This award program recognizes outstanding class projects or papers by students in Planning Accreditation Board–accredited programs. This is the eighth time in the last 11 years that a PSU student team has won a national award from the AICP, more than any other planning program in the United States.

Master of Urban and Regional Planning students Amber Ayers, Laura Voss, Nate Miller, Samuel Roberts, Carlos Callava, and Belen Herrera — known as Team Confluentis—won the award for their project entitled Umatilla Together: Framework Plan. Their faculty advisors were Ethan Seltzer and Marisa Zapata. The students and faculty advisors will be recognized at the National Planning Conference (NPC18) on April 24 in New Orleans.

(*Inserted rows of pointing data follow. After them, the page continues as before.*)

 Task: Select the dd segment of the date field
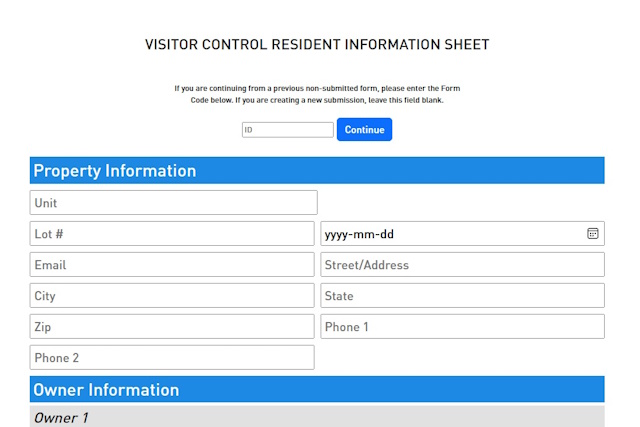(387, 234)
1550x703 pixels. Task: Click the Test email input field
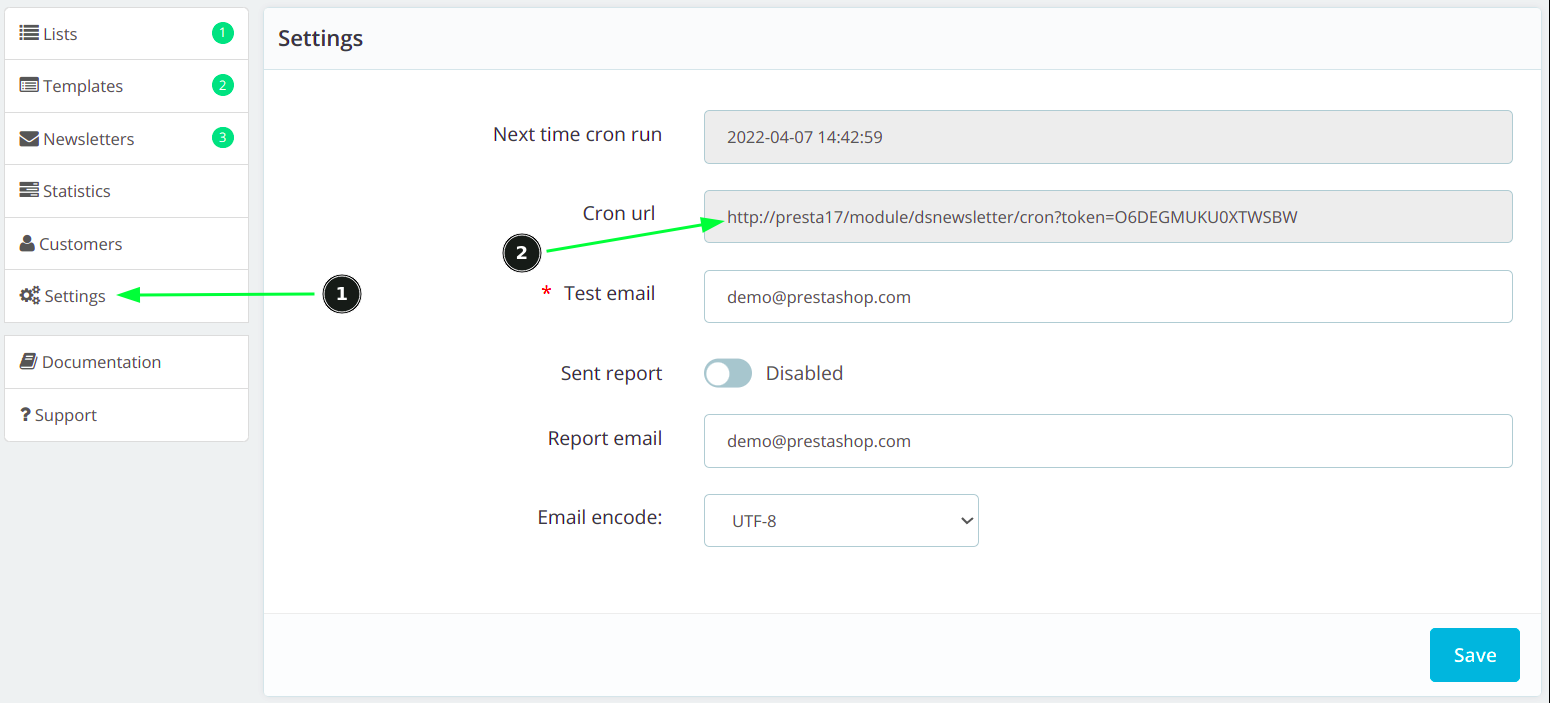1107,297
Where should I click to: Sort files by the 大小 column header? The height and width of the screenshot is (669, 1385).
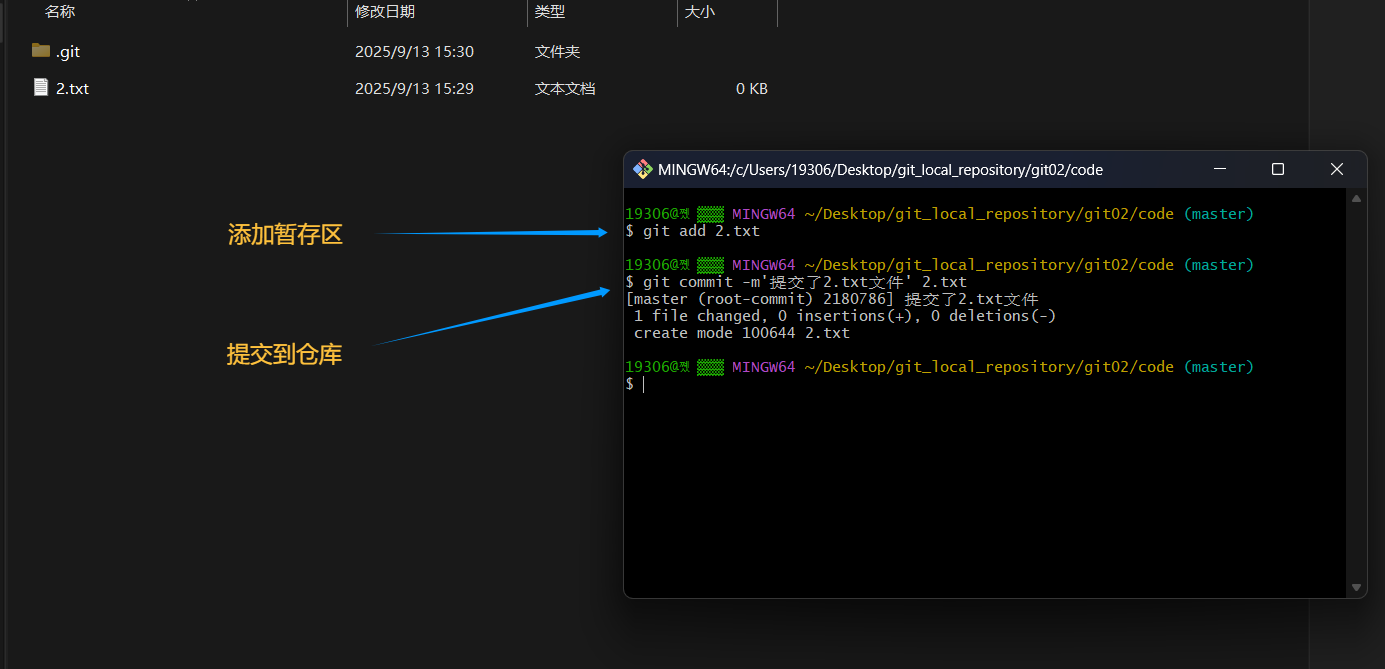tap(700, 12)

“It feels impossible to capture the depth of our appreciation for the City of Umatilla,” says student Amber Ayers, “and everyone who had a hand in making this such a successful project.”

The purpose of the project was to develop a community vision to connect and enhance Umatilla’s existing assets, centered around the downtown corridor. The team focused on natural and built assets within the community, including the marina, downtown, Old Town waterfront site, and surrounding residential communities. Part of the framework plan would enhance connectivity between a proposed waterfront preservation plan and the commercial corridor.

The team engaged with Umatilla residents by holding a kick-off event, interviewing community leaders, hosting a business mixer, forming a stakeholder advisory committee, organizing a Latino focus group, and surveying Umatilla’s youth to see what kinds of activities they want in their community.

“This is not an award for just us, but for the entire city of Umatilla,” says Ayers. “The community members of Umatilla provided guidance, enthusiasm, and devotion. We sincerely feel we lucked out having the opportunity to work with a city and a community as rich as Umatilla.”

PSU’s Planning Workshop embodies the university’s motto of “Let Knowledge Serve the City.” Each year, workshop students collaborate with community clients to develop projects that are problem-centered, require the development and evaluation of alternatives, result in a recommended course of action, and depend on direct community participation.